At block 630, method 600 may continue with executing, using one or more circuits of the NSD (e.g., processors, fixed-function units, programmable units, etc.), a first (second, etc.) plurality of PIs (e.g., MATs, groups of MATs, etc.), to select an action to be performed. For example, a first selected action may be selected from a first action and a second action and may be based on the first key value. Executing the first plurality of PIs may include accessing a first MAT. The first MAT may include a plurality of PI entries. More specifically, a first PI entry of the plurality of PI entries may specify the first action to be performed, the first action contingent on the first key value being equal to a first target value. Similarly, the second PI entry of the plurality of PI entries may specify a second action to be performed, the second action contingent on the first key value being equal to a second target value.

At block 640, method 600 may continue with performing the selected (e.g., first or second) action. Various contingent actions performed by the NSD may be any actions referenced above (e.g., in conjunction with method 500 of FIG. 5). At block 650, method 600 may determine if there are additional PIs (e.g., additional MATs) to process in relation to the first packet. If additional PIs are yet to be processed, operations of blocks 630 and 640 (and, in some instances, of block 620) may be repeated as many times as needed to process all pertinent MATs.

Some of the PIs may be a nested PI and may involve executing, using the one or more circuits of the NSD, a series of n MATs. A j-th MAT of the series of n MATs may include 2^j PI entries. The final (e.g., the n-th) MAT of the series of n MATs may include 2ⁿ PI entries that specify predicated execution of a respective one of the 2ⁿ contingent actions of the nested instruction. Additionally, any number of other actions may be specified by each intermediate j-th MAT (with j<n).

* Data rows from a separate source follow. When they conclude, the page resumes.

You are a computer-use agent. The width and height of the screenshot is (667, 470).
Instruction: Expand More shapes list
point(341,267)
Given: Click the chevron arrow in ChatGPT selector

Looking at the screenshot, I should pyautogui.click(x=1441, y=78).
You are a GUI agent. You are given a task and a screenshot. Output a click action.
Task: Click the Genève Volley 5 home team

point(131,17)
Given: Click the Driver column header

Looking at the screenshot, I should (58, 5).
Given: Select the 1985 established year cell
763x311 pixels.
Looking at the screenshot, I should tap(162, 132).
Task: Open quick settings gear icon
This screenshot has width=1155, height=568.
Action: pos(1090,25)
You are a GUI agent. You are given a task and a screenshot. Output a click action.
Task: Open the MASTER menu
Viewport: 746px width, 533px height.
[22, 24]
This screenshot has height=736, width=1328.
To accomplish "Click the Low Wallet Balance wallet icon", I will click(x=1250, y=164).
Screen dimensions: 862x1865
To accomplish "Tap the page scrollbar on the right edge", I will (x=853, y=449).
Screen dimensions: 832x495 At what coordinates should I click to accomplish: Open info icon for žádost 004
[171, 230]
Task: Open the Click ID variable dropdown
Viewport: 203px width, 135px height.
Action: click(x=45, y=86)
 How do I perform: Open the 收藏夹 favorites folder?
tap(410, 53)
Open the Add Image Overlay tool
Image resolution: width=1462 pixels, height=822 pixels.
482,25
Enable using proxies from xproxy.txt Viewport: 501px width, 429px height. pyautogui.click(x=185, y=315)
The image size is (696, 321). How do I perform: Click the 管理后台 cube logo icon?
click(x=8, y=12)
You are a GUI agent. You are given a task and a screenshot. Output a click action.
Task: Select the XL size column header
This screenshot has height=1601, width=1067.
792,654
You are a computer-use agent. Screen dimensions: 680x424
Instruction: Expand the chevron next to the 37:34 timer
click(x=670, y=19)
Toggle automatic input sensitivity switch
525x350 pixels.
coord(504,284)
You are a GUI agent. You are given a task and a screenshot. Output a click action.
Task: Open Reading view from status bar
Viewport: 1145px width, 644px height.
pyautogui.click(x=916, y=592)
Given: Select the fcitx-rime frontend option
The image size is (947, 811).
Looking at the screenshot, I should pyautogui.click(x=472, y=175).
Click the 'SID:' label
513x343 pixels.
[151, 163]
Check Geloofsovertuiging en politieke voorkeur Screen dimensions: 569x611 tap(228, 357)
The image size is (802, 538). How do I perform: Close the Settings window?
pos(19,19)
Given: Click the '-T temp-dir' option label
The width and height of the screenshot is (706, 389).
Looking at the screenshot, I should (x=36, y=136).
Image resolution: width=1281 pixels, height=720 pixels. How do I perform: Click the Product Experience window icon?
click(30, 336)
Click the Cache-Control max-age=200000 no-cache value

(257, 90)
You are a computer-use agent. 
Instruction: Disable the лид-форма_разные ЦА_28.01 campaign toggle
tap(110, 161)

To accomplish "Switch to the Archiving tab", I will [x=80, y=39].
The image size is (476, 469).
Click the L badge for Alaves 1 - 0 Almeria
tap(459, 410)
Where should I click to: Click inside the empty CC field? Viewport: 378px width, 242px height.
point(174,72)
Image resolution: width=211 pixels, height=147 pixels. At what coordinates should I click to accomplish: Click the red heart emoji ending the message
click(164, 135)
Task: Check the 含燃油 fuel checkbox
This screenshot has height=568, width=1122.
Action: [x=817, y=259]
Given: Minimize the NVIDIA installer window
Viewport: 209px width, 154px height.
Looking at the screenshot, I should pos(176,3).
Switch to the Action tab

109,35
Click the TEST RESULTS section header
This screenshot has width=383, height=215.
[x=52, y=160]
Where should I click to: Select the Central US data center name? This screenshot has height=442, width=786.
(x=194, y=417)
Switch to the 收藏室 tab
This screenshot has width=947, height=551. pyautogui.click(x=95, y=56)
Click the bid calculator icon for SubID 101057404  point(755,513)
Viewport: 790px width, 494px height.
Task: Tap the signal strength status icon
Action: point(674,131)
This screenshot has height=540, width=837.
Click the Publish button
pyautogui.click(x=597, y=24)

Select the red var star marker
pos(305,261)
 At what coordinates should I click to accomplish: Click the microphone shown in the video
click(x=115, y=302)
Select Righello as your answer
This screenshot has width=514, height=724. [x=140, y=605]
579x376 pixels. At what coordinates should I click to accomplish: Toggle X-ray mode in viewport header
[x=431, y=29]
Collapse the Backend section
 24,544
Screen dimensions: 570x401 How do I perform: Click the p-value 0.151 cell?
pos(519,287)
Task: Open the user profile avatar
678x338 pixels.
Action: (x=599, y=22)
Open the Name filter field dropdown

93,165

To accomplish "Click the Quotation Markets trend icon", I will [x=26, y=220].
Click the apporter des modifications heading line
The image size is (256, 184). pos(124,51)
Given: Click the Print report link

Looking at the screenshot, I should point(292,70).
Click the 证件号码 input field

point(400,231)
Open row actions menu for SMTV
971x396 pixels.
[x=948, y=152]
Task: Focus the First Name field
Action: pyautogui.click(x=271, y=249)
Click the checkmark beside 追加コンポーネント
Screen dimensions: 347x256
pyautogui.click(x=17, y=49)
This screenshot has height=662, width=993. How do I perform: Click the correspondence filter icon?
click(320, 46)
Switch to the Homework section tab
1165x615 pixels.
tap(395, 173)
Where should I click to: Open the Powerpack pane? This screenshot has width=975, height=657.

It should be understood that the above example of a nested PI is merely one illustrative implementation and that other ways of executing nested operations are possible. For example, a single MAT with various possible nested conditions may be used to execute such operations with various key combinations specified in various entries of the single MAT. Alternatively, any number of MATs (e.g., between 1 and n) may be used to represent the nested PI with various key combinations distributed among multiple MATs. In some embodiments, any of the n MATs may contain fewer than 2^j entries, e.g., if the source code does not contain a fully populated graph of all conditional branches. In some embodiments, one or more additional MATs may be interspersed throughout the series of the n MATs. These additional MATs may be used to calculate key values for use of subsequent PIs/MATs, for convenience of implementing a program via multiple instructions, located in separate MATs, and the like.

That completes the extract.